[HELP] ps_login Injection Again

Namikaz3 · 01/12/2015, 22:08

Hello to one month ago many database were invaded. and so 4 people launched ps_login fix. Nubness, JujiPoli, Juuf and szobonya3. But three days began attacks again, I used all ps_login, yet could edit my database. Before they deleted user_master. Are now editing my dbo.Chars. I ask all the best Shaiya developers, the elitepvpers, to investigate this and can help me and several more who are suffering because of that, and losing their players won honestly. And for those who do not know, who is behind this are three Brazilians.
Eric Dutra and Lucas Dutra. Own the Shaiya Easy.
And Bruno Barbosa, owner of Shaiya Spirit of Hero. This bruno barbosa already launched many programs with keyloguer here in the forum.

Please again. I ask everybody to help solve this problem. According to Bruno Barbosa, still lacking in ps_login also in ps_dbagent and ps_game.

Thanks for reading this.

[ADM]Pain · 01/13/2015, 00:58

We all suffer from this man .... Im asking for help with you.

Autrux · 01/13/2015, 16:28

#moved

Boul27 · 01/19/2015, 09:49

Maybe, we to search about protect against sql injection, and after, edit de ps_login.

If you are protected against sql injection, we don't really nead to edit ps_login.

I you want, i can wrote you some sql injection, and we can search a way to avoid them.

I think that we can use regex, and if the regex isn't correct, stop the procedure (so we don't execute the query, and avoid the injection)

Boul27 · 01/19/2015, 11:29

Useless comment ..

~~superklamus~~ · 01/19/2015, 11:30

tell how its Useless Boul27 you can be better than him than me if you want you can do it bro.

Boul27 · 01/19/2015, 11:34

Why it's useless ?

because we know that we have to use our brain.exe
And a lot here tried to avoid ps_game injection

We are here to have a reflection about how to avoid this, not to read that we have to use brain.exe

Maybe your topic was for the people who are only here like "I want an anti ps login injection" and not for the people who tried to find solution
I think, isn't it ?

~~superklamus~~ · 01/19/2015, 11:38

what about if i tell you that the problem is not only on ps_login and ps_game??

Boul27 · 01/19/2015, 11:41

I know that.

If you read my post, i personnaly think it's only the trigger in the databases.

I think that the user input verification are not as efficient as already think..

(i don't know if efficient is the right word to use, i'm french, and don't use translator, tell me if this word is unappropriate)

~~superklamus~~ · 01/19/2015, 11:44

i already Read it...

from there you right they can use the search button but the problem is not from only ps_login , ps_game DB , try change the ps_gamelog too

now i have to go bro maybe soon i will Release. im actually at work now xD.

Boul27 · 01/19/2015, 11:47

No problem

If you want to release, it will be cool
But maybe, i will have some question because i'm not a sql programme in mssql (only in oracle and Mysql) and don't know lot a function from mssql

Have a nice day
And thank's to clear my brain about the fact that it's in the database.

killer2p · 01/20/2015, 23:02

you also need to modify PS_Login

Boul27 · 01/21/2015, 11:47

Personnaly, i think that it not really necessary.

What it does ? It only reduce the maximum lenght that we can send.

I agree that it reduce the possibility of hack, but not at all.

I think that we must focus on the trigger in the database, and after, focus on the ps_login

But it's only what i think.

I will have a look into the trigger, and modify it, and see with all the people who want test it to avoid hack by the way of the login.

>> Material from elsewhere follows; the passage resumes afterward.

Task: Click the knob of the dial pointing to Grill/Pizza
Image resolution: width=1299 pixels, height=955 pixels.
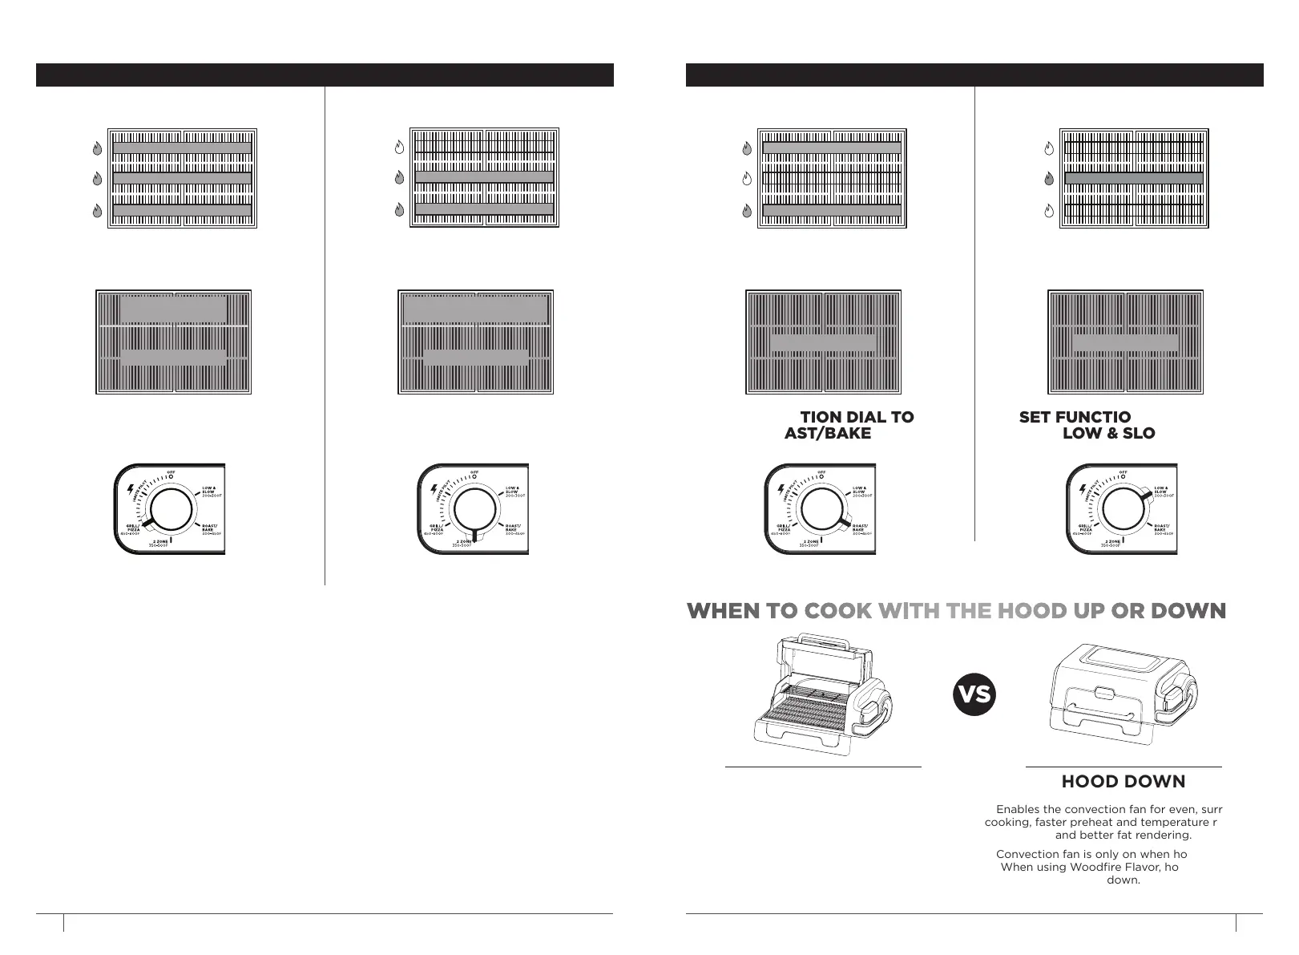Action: [x=170, y=509]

Namikaz3 · 01/21/2015, 19:31

I think the problem with age in all systems within the game that somehow seek information in the database. For example: Character Creation. Guild Creation. ADD friend. Search systems within the game. I believe that failures are not only in ps_login, and also in ps_dbagent and who knows in ps_game. I really need help. because messing with that escapes my knowledge. I'm a week with server stopped because of it. I do not know what to do. so I am asking for help.

Dotzie · 01/22/2015, 08:23

I gotta ask, If the reason are a Injection program used on the Persons Computer.. It should be injected witha IP, Port. Other wise the Injector would have to run local wish means they would have to use it on the Server Machine as a 127.0.0.1 Adress.

So if its connecting thru a IP,Port.. I twould actually have to use a Regulare port that Shaiya Actually always use. And the Port i can think about would be Shaiya login Server "30800" and Shaiya Game Server "30810".

If the the tool Acutally use any other Ports it gotta redirect it to the file it self like:
192.***.***.xx:443
C:/ShaiyaServer/PSM_Client/Bin/Data/PS_Login.exe

However to secure this are quite Easy. Change the name of the ServerFiles Directory O.o

If the Problem actually uses the Shaiya Regular ports then Find the resorces that uses the Ports and change the port number to a Different port number.

Just my Opinion. And ofcause im not completely sure how their Ijection Work or What it is.